ПОКАЗАННЫЙ ТЕКСТ
____

У Баланчина, русского человека в Нью-Йорке, есть несколько балетов, в которых он мысленно возвращается в императорскую Россию, где прошли его детство и юность. И это чаще всего балеты на музыку Чайковского, ключевого для Баланчина композитора, например ностальгический «Щелкунчик» или парадный «Балле империаль» (второе название — «Фортепианный концерт № 2») — оммаж петербургскому императорскому балету Петипа.
Наверное, цифра два в этом балете Ратманского возникла тоже неслучайно.
Его важнейшим ориентиром в музыке является Шостакович (в конце прошлого сезона хореограф выпустил триптих балетов на музыку оркестровых сочинений Дмитрия Дмитриевича на сцене АБТ), любивший шарады и шифры. Ход Ратманского Шостаковичем и советской тематикой очень напоминает посвятительный жест Баланчина с Концертом № 2 Чайковского. Оба — русские, оба родом из Петербурга и оба оказались культуртрегерами американского балета, не потерявшими самоидентификацию.
Страшная Саша
Спектакль о весенней жертве богине плодородия — самое лучшее, что можно было придумать в мифологическом плане в качестве премьеры для новорожденной сцены Мариинки-2. Символично, что именно этот революционный балет мариинцы показали первым после реконструкции Большого театра на исторической сцене. И что важнее всего — с Гергиевым за пультом.

____

ИСХОДНЫЕ ДАННЫЕ

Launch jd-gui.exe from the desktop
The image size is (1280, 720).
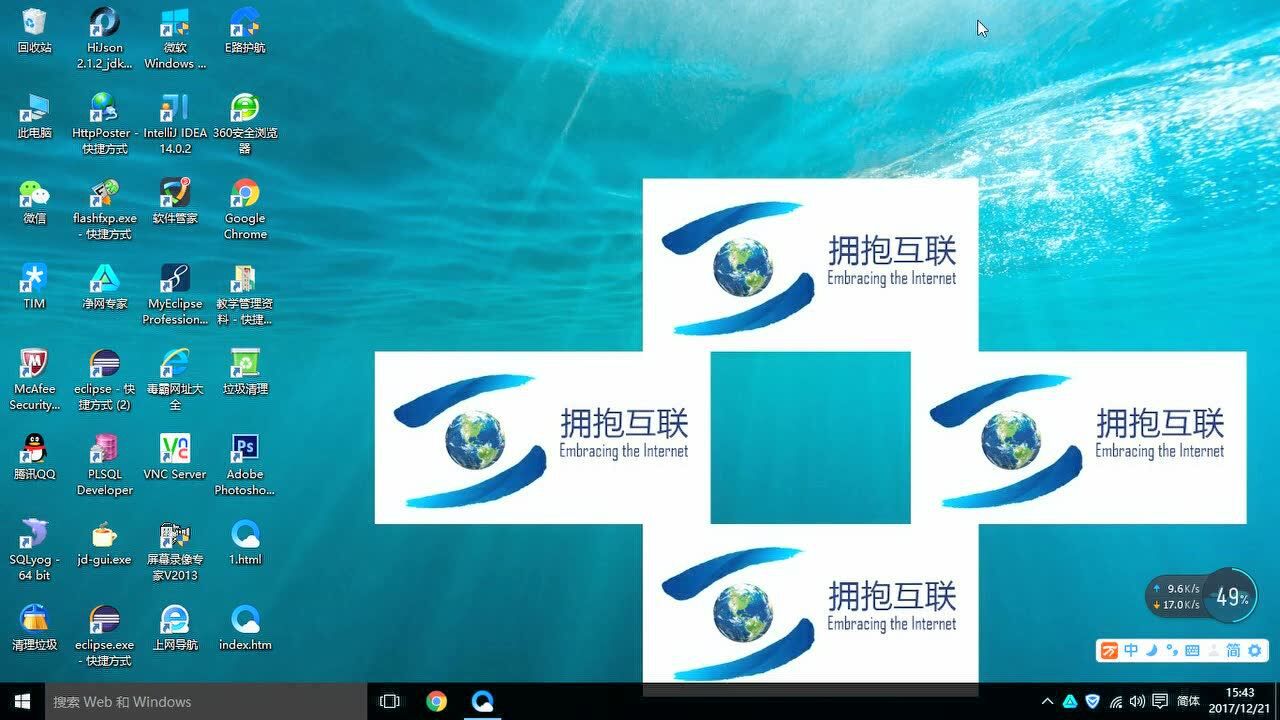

____

ТРЕБОВАНИЯ К ЗАДАНИЯМ
(a) Какого композитора текст о балете называет ключевым для Баланчина?
(b) Выведите без изменений фрагмент текста о балете, начиная со слов «Его важнейшим ориентиром» и заканчивая словами «не потерявшими самоидентификацию.».

НАБОР ОТВЕТОВ
(a) Чайковского.

(b)
Его важнейшим ориентиром в музыке является Шостакович (в конце прошлого сезона хореограф выпустил триптих балетов на музыку оркестровых сочинений Дмитрия Дмитриевича на сцене АБТ), любивший шарады и шифры. Ход Ратманского Шостаковичем и советской тематикой очень напоминает посвятительный жест Баланчина с Концертом № 2 Чайковского. Оба — русские, оба родом из Петербурга и оба оказались культуртрегерами американского балета, не потерявшими самоидентификацию.